More Marriage, More Backlash?

A New York State judge in Manhattan ruled that denying gay couples the right to marry violates the state constitution. The matter will now go to New York's highest court, but it raises the possibility New York City (the only place where the ruling applies) could be ordered to issue marriage licenses to same-sex couples beginning next month. (Here's the New York Times story.)

The case was brought by Lambda Legal on behalf of five New York City gay couples.

While I celebrated the Massachusetts ruling ordering that state to recognize gay marriages, I've since changed my view and now believe a more effective and practical strategy is to go to bat for civil unions with all the state rights spouses have, as in Vermont. Polls show far wider support for civil unions than for marriage, and many conservatives now view it as the "compromise" position -- despite the hard right's opposition.

Once the electorate is comfortable with the level of recognition granted under civil unions, it would be far easier to advance to full marriage equality. But this view is certainly not shared by all of our IGF contributing authors, to be sure.

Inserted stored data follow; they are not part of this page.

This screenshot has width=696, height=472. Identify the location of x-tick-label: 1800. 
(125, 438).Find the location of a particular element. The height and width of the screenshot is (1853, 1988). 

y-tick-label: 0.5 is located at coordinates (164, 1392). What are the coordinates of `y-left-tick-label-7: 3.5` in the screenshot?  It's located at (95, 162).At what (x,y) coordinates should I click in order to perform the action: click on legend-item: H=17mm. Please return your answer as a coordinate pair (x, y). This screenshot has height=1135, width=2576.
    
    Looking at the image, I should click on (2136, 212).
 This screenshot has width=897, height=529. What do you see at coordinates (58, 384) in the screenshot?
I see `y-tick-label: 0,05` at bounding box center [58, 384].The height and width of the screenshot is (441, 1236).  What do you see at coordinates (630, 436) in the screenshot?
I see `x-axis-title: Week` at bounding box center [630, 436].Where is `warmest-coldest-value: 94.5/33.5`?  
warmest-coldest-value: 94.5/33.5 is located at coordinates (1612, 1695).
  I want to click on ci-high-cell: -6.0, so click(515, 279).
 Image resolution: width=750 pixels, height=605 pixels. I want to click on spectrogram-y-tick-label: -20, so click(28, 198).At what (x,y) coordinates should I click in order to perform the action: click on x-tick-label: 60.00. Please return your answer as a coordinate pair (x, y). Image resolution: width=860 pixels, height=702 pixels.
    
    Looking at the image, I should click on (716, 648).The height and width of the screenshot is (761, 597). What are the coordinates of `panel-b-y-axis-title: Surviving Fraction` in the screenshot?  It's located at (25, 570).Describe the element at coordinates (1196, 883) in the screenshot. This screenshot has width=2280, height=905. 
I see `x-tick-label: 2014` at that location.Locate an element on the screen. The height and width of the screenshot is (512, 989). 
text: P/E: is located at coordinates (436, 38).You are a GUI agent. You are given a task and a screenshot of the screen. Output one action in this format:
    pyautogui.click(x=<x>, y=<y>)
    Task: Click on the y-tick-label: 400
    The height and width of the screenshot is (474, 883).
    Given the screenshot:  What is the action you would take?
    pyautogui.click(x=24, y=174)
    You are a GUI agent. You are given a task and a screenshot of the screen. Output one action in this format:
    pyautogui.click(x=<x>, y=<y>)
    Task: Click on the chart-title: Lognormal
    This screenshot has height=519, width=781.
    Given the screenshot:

In any event, the activists have staked out a strategy of using the nation's most liberal courts to order full marriage recognition now, the electorate be damned. While I'd like to believe they'll succeed in securing marriage rights for gay Americans, I think it's a high-risk, all-or-nothing proposition. (See my Jan. 29 posting about activists in Connecticut scuttling a civil unions bill that was about to pass.)

And if the backlash against judicially decreed gay marriage leads to passage of the proposed federal "marriage protection" amendment - or even just more state amendments in addition to the 13 passed last year - history will record this approach as well-intentioned but strategically calamitous.

But maybe I'm wrong; the next few years will let us know.

Update: Gay Patriot predicts a New York statewide voter referendum in 2005 that will defeat gay marriage (in the comments area, that legal possibility is disputed). I'd say it's more likely the state's highest court will put the kabosh on the lower court ruling - and if it instead decreed the rights of marriage through civil unions, I wouldn't be displeased.